═════ Given records ═════

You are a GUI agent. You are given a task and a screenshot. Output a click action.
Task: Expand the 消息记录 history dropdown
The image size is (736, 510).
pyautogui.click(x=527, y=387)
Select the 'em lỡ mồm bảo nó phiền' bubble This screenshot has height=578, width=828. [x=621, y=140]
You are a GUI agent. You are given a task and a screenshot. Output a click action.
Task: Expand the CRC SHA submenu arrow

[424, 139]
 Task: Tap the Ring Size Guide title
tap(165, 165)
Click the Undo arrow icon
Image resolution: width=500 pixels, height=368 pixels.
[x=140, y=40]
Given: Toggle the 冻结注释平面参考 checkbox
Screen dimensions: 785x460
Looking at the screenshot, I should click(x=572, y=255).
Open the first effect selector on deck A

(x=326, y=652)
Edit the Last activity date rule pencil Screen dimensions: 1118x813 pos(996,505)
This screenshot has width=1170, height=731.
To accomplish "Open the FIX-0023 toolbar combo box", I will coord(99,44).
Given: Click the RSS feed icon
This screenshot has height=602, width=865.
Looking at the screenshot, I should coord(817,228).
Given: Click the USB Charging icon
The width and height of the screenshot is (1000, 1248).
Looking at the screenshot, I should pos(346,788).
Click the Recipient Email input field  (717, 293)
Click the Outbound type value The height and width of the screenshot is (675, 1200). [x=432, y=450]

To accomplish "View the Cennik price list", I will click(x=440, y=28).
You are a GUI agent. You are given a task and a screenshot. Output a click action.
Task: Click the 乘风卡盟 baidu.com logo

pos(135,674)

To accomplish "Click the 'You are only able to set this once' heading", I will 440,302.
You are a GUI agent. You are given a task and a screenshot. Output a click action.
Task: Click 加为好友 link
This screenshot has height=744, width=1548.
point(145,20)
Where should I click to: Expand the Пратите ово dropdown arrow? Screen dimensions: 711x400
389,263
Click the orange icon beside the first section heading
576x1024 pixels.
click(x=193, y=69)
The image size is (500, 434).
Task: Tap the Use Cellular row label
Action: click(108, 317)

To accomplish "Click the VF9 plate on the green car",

═════

— Brief —
When you reach the end of the records, set them all down again exactly.

— Expected output —
You are a GUI agent. You are given a task and a screenshot. Output a click action.
Task: Expand the 消息记录 history dropdown
The image size is (736, 510).
pyautogui.click(x=527, y=387)
Select the 'em lỡ mồm bảo nó phiền' bubble This screenshot has height=578, width=828. [x=621, y=140]
You are a GUI agent. You are given a task and a screenshot. Output a click action.
Task: Expand the CRC SHA submenu arrow

[424, 139]
 Task: Tap the Ring Size Guide title
tap(165, 165)
Click the Undo arrow icon
Image resolution: width=500 pixels, height=368 pixels.
[x=140, y=40]
Given: Toggle the 冻结注释平面参考 checkbox
Screen dimensions: 785x460
Looking at the screenshot, I should click(x=572, y=255).
Open the first effect selector on deck A

(x=326, y=652)
Edit the Last activity date rule pencil Screen dimensions: 1118x813 pos(996,505)
This screenshot has width=1170, height=731.
To accomplish "Open the FIX-0023 toolbar combo box", I will coord(99,44).
Given: Click the RSS feed icon
This screenshot has height=602, width=865.
Looking at the screenshot, I should coord(817,228).
Given: Click the USB Charging icon
The width and height of the screenshot is (1000, 1248).
Looking at the screenshot, I should pos(346,788).
Click the Recipient Email input field  (717, 293)
Click the Outbound type value The height and width of the screenshot is (675, 1200). [x=432, y=450]

To accomplish "View the Cennik price list", I will click(x=440, y=28).
You are a GUI agent. You are given a task and a screenshot. Output a click action.
Task: Click the 乘风卡盟 baidu.com logo

pos(135,674)

To accomplish "Click the 'You are only able to set this once' heading", I will 440,302.
You are a GUI agent. You are given a task and a screenshot. Output a click action.
Task: Click 加为好友 link
This screenshot has height=744, width=1548.
point(145,20)
Where should I click to: Expand the Пратите ово dropdown arrow? Screen dimensions: 711x400
389,263
Click the orange icon beside the first section heading
576x1024 pixels.
click(x=193, y=69)
The image size is (500, 434).
Task: Tap the Use Cellular row label
Action: click(108, 317)

To accomplish "Click the VF9 plate on the green car",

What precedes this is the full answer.